◆ STUDY TEXT
▬▬▬

Willem Muurling (27 April 1805, Bolsward – 9 December 1882, The Hague) was a Dutch theologian who was a native of Bolsward. He was father-in-law to theologian Abraham Kuenen (1828-1891).

He studied theology at Utrecht, and from 1832 to 1837, served as a pastor in Stiens. Afterwards, he taught classes at the Rijksatheneum in Franeker, relocating to the University of Groningen in 1840, where he was as a professor of theology.

Muurling was a prominent member of the so-called "Groningen School", a progressive movement within the Dutch Reformed Church.

==Works==
Among his better written efforts was a textbook on practical theology titled Practische Godgeleerdheid of beschouwing van de Evangeliebediening. Other published works by Muurling include:
- Louis Gerlach Pareau: Een Levensbeeld; (Louis Gerlach Pareau: A life portrait), 1866.
- Hervormde Kerk: Een handboek bij de Acad. lessen, Groningen 1851-'57, (Reformed Church: A textbook on the academic lessons at Groningen in 1851–1857).
- Resultaten van onderzoek en ervaring op godsdienst gebied, Groningen 1865-'67, (Results of research and experience in theology at Groningen in 1865–1867).

▬▬▬

◆ COLLECTED DATA
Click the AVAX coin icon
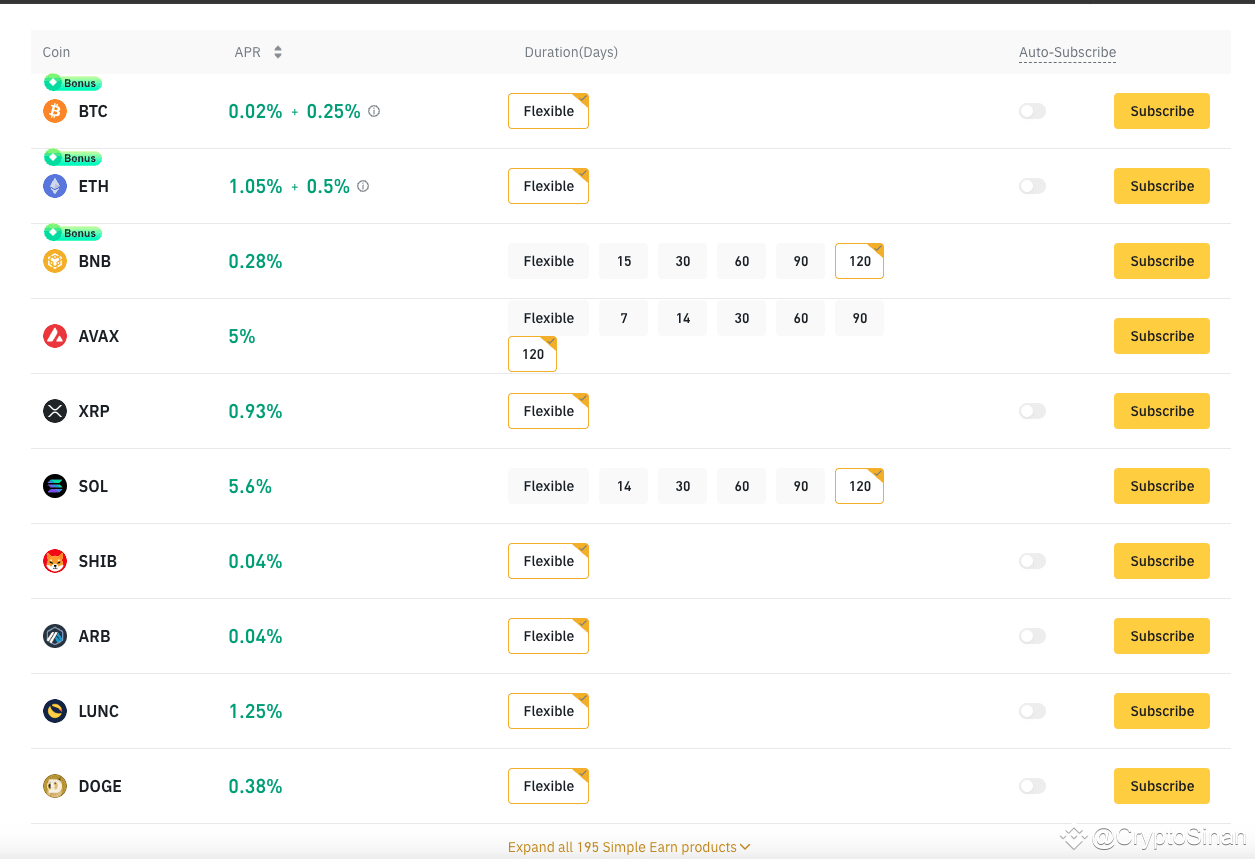Image resolution: width=1255 pixels, height=859 pixels. (54, 336)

▬▬▬

◆ TASK DIRECTIONS
From the text on Willem Muurling, transcribe word for word the passage that opens with "Muurling was a" and closes with "Groningen in 1851–1857).".

◆ RESULT OF THE TASK
Muurling was a prominent member of the so-called "Groningen School", a progressive movement within the Dutch Reformed Church.

==Works==
Among his better written efforts was a textbook on practical theology titled Practische Godgeleerdheid of beschouwing van de Evangeliebediening. Other published works by Muurling include:
- Louis Gerlach Pareau: Een Levensbeeld; (Louis Gerlach Pareau: A life portrait), 1866.
- Hervormde Kerk: Een handboek bij de Acad. lessen, Groningen 1851-'57, (Reformed Church: A textbook on the academic lessons at Groningen in 1851–1857).